Exercise brief
The response must reproduce every record in full.
+++ Records for processing +++
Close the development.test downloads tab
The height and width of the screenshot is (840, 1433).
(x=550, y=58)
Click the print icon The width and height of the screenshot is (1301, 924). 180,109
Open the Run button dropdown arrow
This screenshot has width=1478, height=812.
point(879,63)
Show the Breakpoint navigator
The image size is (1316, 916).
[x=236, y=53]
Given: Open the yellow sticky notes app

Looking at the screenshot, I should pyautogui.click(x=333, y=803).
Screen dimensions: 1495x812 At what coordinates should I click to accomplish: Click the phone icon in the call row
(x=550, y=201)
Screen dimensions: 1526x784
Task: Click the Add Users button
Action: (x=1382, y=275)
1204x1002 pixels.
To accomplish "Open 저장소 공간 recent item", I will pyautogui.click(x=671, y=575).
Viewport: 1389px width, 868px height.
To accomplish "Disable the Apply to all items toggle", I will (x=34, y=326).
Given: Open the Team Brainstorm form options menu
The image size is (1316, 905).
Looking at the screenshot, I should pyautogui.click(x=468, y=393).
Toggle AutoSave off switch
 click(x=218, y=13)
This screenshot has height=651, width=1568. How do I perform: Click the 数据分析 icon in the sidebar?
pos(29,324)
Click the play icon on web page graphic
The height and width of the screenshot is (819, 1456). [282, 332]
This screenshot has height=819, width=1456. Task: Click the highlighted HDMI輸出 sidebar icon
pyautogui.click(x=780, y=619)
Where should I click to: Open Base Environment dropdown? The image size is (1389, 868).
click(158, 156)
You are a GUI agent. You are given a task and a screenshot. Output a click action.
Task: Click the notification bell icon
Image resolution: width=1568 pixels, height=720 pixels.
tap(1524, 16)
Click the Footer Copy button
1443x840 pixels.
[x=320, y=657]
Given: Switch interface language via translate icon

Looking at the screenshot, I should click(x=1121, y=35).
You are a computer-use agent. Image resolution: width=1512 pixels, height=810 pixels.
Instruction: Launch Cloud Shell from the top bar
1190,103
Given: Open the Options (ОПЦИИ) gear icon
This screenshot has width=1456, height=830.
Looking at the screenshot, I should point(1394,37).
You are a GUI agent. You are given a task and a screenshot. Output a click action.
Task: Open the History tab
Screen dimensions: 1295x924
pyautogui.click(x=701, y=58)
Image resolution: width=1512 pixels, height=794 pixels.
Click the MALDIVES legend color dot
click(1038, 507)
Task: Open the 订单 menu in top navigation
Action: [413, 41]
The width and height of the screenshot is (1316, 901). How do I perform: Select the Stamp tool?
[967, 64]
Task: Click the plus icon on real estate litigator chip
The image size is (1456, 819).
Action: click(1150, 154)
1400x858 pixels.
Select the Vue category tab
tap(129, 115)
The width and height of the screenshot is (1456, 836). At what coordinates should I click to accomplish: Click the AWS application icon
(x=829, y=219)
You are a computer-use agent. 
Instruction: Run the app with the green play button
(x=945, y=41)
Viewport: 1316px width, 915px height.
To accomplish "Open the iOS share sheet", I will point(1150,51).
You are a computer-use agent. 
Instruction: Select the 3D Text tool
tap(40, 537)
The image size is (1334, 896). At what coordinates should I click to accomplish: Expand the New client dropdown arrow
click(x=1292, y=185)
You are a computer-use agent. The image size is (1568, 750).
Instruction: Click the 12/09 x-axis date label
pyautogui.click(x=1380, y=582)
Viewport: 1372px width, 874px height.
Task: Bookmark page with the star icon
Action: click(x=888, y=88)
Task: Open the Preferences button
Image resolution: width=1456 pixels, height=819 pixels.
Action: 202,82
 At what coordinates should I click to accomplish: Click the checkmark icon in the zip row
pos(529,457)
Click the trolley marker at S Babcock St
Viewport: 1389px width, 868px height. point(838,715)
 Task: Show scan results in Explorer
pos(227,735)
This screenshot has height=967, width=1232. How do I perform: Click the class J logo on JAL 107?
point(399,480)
+++
Solution below
Close the development.test downloads tab
The height and width of the screenshot is (840, 1433).
(x=550, y=58)
Click the print icon The width and height of the screenshot is (1301, 924). 180,109
Open the Run button dropdown arrow
This screenshot has width=1478, height=812.
point(879,63)
Show the Breakpoint navigator
The image size is (1316, 916).
[x=236, y=53]
Given: Open the yellow sticky notes app

Looking at the screenshot, I should pyautogui.click(x=333, y=803).
Screen dimensions: 1495x812 At what coordinates should I click to accomplish: Click the phone icon in the call row
(x=550, y=201)
Screen dimensions: 1526x784
Task: Click the Add Users button
Action: (x=1382, y=275)
1204x1002 pixels.
To accomplish "Open 저장소 공간 recent item", I will pyautogui.click(x=671, y=575).
Viewport: 1389px width, 868px height.
To accomplish "Disable the Apply to all items toggle", I will (x=34, y=326).
Given: Open the Team Brainstorm form options menu
The image size is (1316, 905).
Looking at the screenshot, I should pyautogui.click(x=468, y=393).
Toggle AutoSave off switch
 click(x=218, y=13)
This screenshot has height=651, width=1568. How do I perform: Click the 数据分析 icon in the sidebar?
pos(29,324)
Click the play icon on web page graphic
The height and width of the screenshot is (819, 1456). [282, 332]
This screenshot has height=819, width=1456. Task: Click the highlighted HDMI輸出 sidebar icon
pyautogui.click(x=780, y=619)
Where should I click to: Open Base Environment dropdown? The image size is (1389, 868).
click(158, 156)
You are a GUI agent. You are given a task and a screenshot. Output a click action.
Task: Click the notification bell icon
Image resolution: width=1568 pixels, height=720 pixels.
tap(1524, 16)
Click the Footer Copy button
1443x840 pixels.
[x=320, y=657]
Given: Switch interface language via translate icon

Looking at the screenshot, I should click(x=1121, y=35).
You are a computer-use agent. Image resolution: width=1512 pixels, height=810 pixels.
Instruction: Launch Cloud Shell from the top bar
1190,103
Given: Open the Options (ОПЦИИ) gear icon
This screenshot has width=1456, height=830.
Looking at the screenshot, I should point(1394,37).
You are a GUI agent. You are given a task and a screenshot. Output a click action.
Task: Open the History tab
Screen dimensions: 1295x924
pyautogui.click(x=701, y=58)
Image resolution: width=1512 pixels, height=794 pixels.
Click the MALDIVES legend color dot
click(1038, 507)
Task: Open the 订单 menu in top navigation
Action: [413, 41]
The width and height of the screenshot is (1316, 901). How do I perform: Select the Stamp tool?
[967, 64]
Task: Click the plus icon on real estate litigator chip
The image size is (1456, 819).
Action: click(1150, 154)
1400x858 pixels.
Select the Vue category tab
tap(129, 115)
The width and height of the screenshot is (1456, 836). At what coordinates should I click to accomplish: Click the AWS application icon
(x=829, y=219)
You are a computer-use agent. 
Instruction: Run the app with the green play button
(x=945, y=41)
Viewport: 1316px width, 915px height.
To accomplish "Open the iOS share sheet", I will point(1150,51).
You are a computer-use agent. 
Instruction: Select the 3D Text tool
tap(40, 537)
The image size is (1334, 896). At what coordinates should I click to accomplish: Expand the New client dropdown arrow
click(x=1292, y=185)
You are a computer-use agent. The image size is (1568, 750).
Instruction: Click the 12/09 x-axis date label
pyautogui.click(x=1380, y=582)
Viewport: 1372px width, 874px height.
Task: Bookmark page with the star icon
Action: click(x=888, y=88)
Task: Open the Preferences button
Image resolution: width=1456 pixels, height=819 pixels.
Action: 202,82
 At what coordinates should I click to accomplish: Click the checkmark icon in the zip row
pos(529,457)
Click the trolley marker at S Babcock St
Viewport: 1389px width, 868px height. point(838,715)
 Task: Show scan results in Explorer
pos(227,735)
This screenshot has height=967, width=1232. How do I perform: Click the class J logo on JAL 107?
point(399,480)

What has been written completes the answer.